▶ [Alıntı]:
════════════════════
ARTICLE
8 July 2021

İş Sözleşmelerinde Öngörülen Rekabet Yasağina İlişkin Hükümlerin 6098 Sayili Türk Borçlar Kanunu Bakimindan İncelenmesi

N
Nazali

Contributor

“Nazali is a law firm founded by Ersin Nazali, providing a wide range of legal services (consultancy and litigation in all areas of law) to its national and international clients, through its trustworthy and experienced legal team. There are thirteen partners, forty lawyers, four sworn financial advisors and ten certified public accountants working for Nazali. Our philosophy is quality in delivery, timely response and business minded approach.“
İşveren, işçisinin kendi işletmesinde çalıştığı dönemde öğrendiği ticari sırların kullanılmasını engellemek adına birtakım koşulları sağlamak şartıyla ve öngörülen sınırlar içerisinde işçisi aleyhine rekabet yasağı kaydı öngörebilmektedir.
════════════════════
▶ [Veri Kayıtları]:

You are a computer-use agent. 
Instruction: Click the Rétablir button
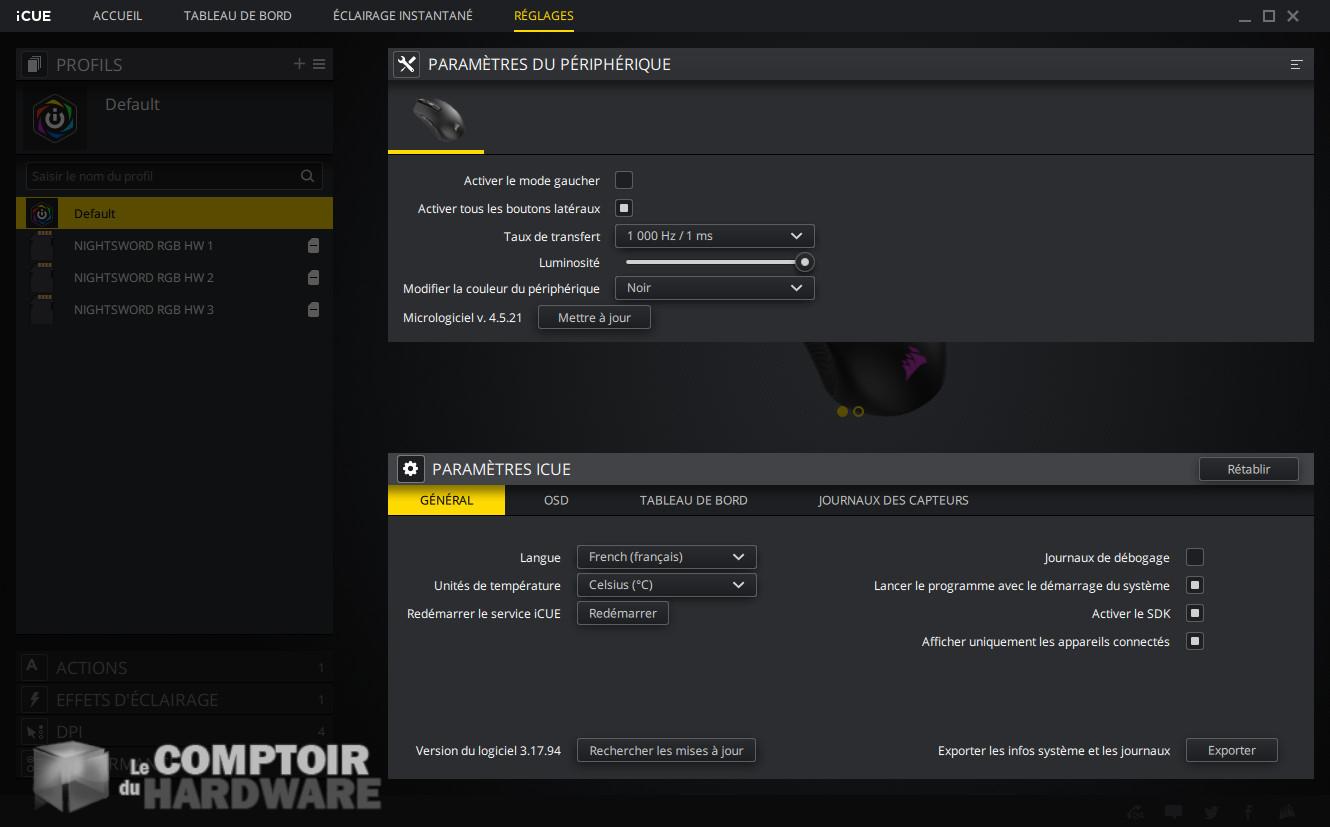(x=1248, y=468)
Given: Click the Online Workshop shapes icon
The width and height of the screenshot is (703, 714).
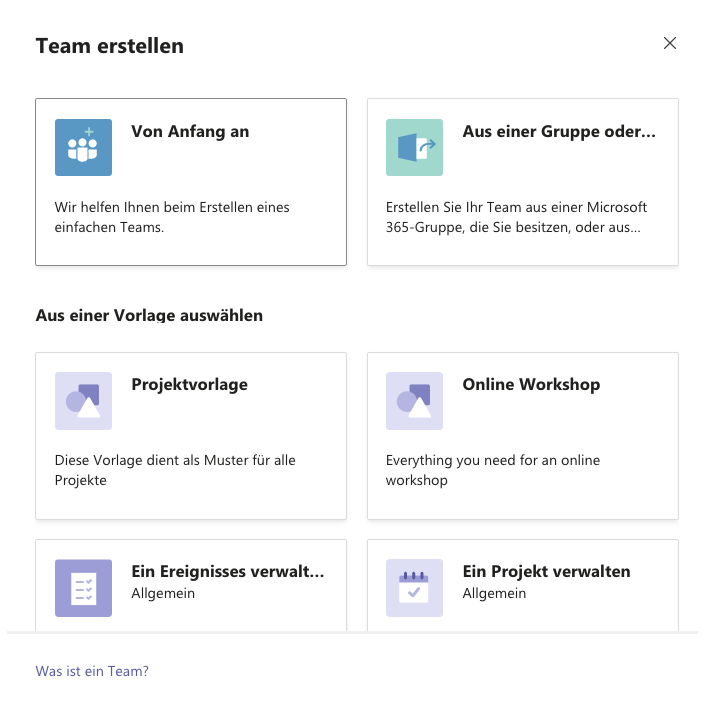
════════════════════
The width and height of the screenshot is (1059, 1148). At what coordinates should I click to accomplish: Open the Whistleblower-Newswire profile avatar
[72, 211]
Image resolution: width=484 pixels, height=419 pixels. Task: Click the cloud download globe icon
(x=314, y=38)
════════════════════
▶ [Görev Koşulları]:
(1) Rekabet yasağıyla ilgili alıntıdaki şu cümleyi İngilizceye çevirin: "İşveren, işçisinin kendi işletmesinde çalıştığı dönemde öğrendiği ticari sırların kullanılmasını engellemek adına birtakım koşulları sağlamak şartıyla ve öngörülen sınırlar içerisinde işçisi aleyhine rekabet yasağı kaydı öngörebilmektedir."
(2) Kayıtlarda "Given: Click the Online Workshop shapes icon" ifadesini içeren satırla başlayıp "The width and height of the screenshot is (703, 714)." ifadesini içeren satırla biten satırları hiçbir değişiklik yapmadan yazdırın.

▶ [Görev Çözümleri]:
(1) In order to prevent the use of trade secrets that the employee learned while working in the employer's business, the employer may, provided that certain conditions are met and within the prescribed limits, stipulate a non-compete clause against the employee.

(2)
Given: Click the Online Workshop shapes icon
The width and height of the screenshot is (703, 714).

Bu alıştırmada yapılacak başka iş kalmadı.